2. In order to minimize unwanted advice from friends and family, learn how to communicate with them the correct way. Instead of asking “What do you think of this dress?”, say, “I found my dress! Just wanted to share it with you!” This lets people know you want them involved in the process, but aren't asking their permission or their opinion.
3. Talk to your officiant about the kind of wedding ceremony you would like. Do you want a fun, laughter-filled vibe? Or a more serious, emotional one? It's very important to talk with your officiant about your expectations as it's not something most couples focus on, but wish they had...
4. If you are going to hire a wedding planner, make it the FIRST thing you do. The most important decisions are made early on in the wedding planning process, like securing a venue. Hiring a wedding planner and letting them breakdown your budget in the beginning will allow you to correctly prioritize every budget category.
5. Don’t DIY. Let us clarify- if you are naturally super crafty and talented, then one or two reasonable crafts is okay. But if you’re just trying to save money and you’re thinking you can do everything yourself- don't! A majority of people end up spending more time and energy for a mediocre result.
6. Talk about feeding each other cake at the reception. We have seen some marriages almost end as soon as they begin when a groom shoves cake all over his bride's face!
7. Think about whether you want your officiant to skip the line, “Does anyone object?” More and more couples are leaving this line out of their ceremony.

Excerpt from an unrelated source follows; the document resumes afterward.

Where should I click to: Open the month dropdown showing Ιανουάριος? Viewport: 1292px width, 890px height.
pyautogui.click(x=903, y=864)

8. Discuss the kiss. Are you going to wrap your arms around each other? Are you just going to lean in? What are you going to do with your hands? It's not something you would think you would have to discuss, but there's something about being in front of everyone you know that makes people do awkward things, so we suggest practicing!
9. Talk to your wedding photographer about what style of photography you like. Do you like posed photos or more candid, behind-the-scenes type photos? A photographer who does mainly portraits is going to have a very different style than a photo journalist, for example. Two photographers can photograph the same wedding and end up with very different types of images, so be sure that your photograph is in line with you and your fiance's vision of images you're wanting, not just that they take good quality images. And pay special attention to how they edit as well. Some photographers have a very light and bright editing style, while others have a more moody style. We love both of these styles but make sure you will still like the style you choose 20 years from now!

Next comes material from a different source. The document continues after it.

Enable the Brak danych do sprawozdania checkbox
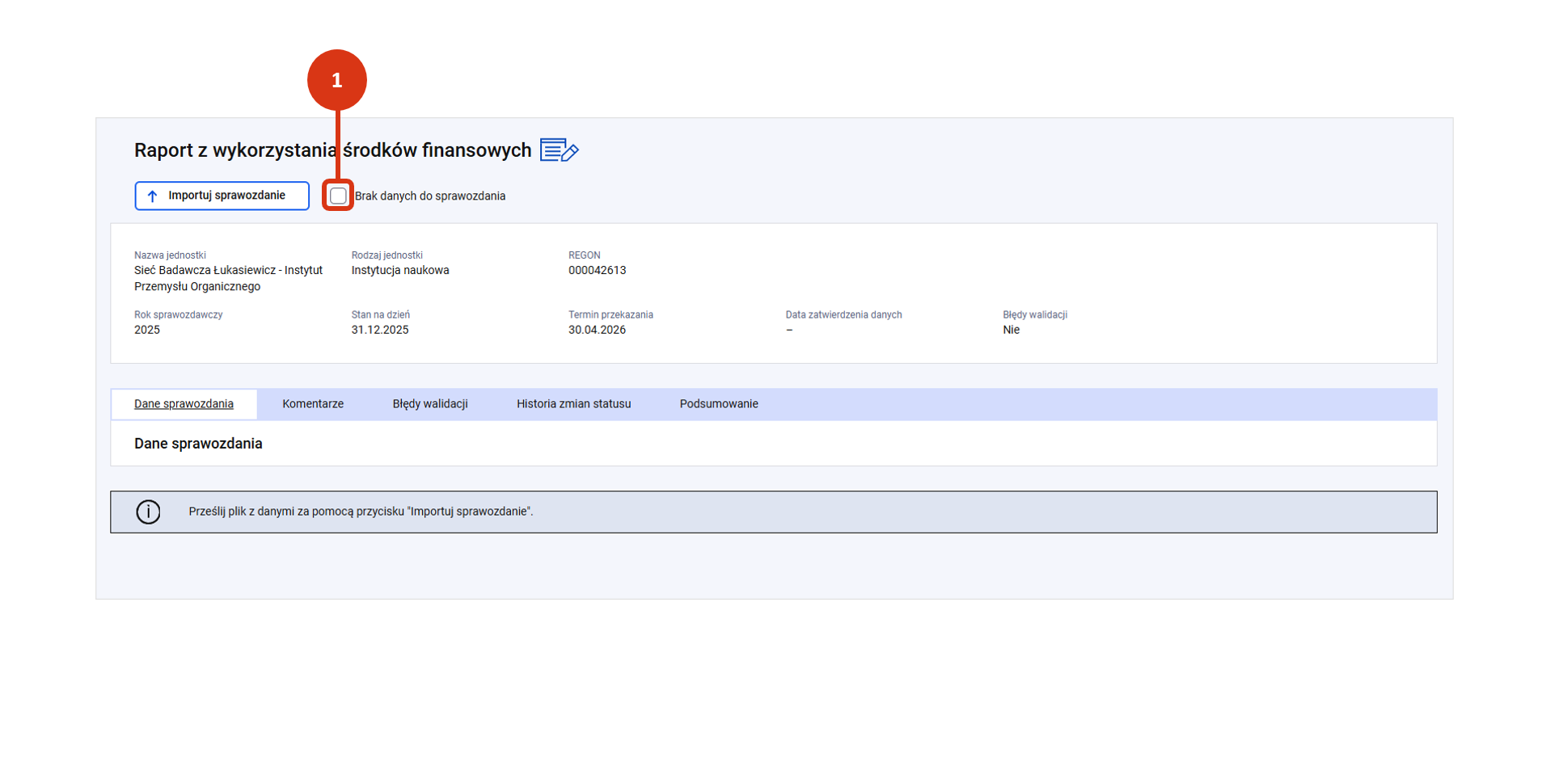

10. Buy your fiancé a new cologne, and have him buy you a new perfume, to exchange as gifts on your wedding day. Put it on for the day, and because smell is such a strong sense, every time you wear it (we suggest every anniversary), you two can reminisce on your wedding day!
11. Assign someone your phone on the morning of your wedding, because you will not be able to phone! And guests will text you asking for the venue address (yes) and congratulating you, but you need to be focused on getting married. Assign a bridesmaids, or better yet, your wedding day assistant, to answer text messages for you.
12. Don’t let a friend officiate your wedding. 1 out of 3 couples are now having a friend get ordained in order to marry them. We love the idea and meaning behind this, but it often leads to a memorable ceremony, and not in a good way! The most common fear in America is public speaking, and officiating a wedding is one of the most unique forms of public speaking. You want it to feel intimate for the couple, yet you also have an audience and want them to feel a part of the experience. Even a well meaning friend or family member can turn a ceremony into a very awkward speech filled with long pauses and "umm's", and a story about how they met the couple, instead of what it should be. What we suggest instead, is having that person do a short reading of some kind so they are still incorporated into the ceremony, while leaving the the important parts to a professional. We've seen even the most charismatic, smooth-talking friends turn into deer in headlights. If you simply must have a certain person officiate your wedding who isn't experienced, there’s a great book we suggest, “How to officiate a non-denominational wedding ceremony” by J.P. Reynolds. Even if you’re having a religious ceremony of some kind, there are a lot of great tips!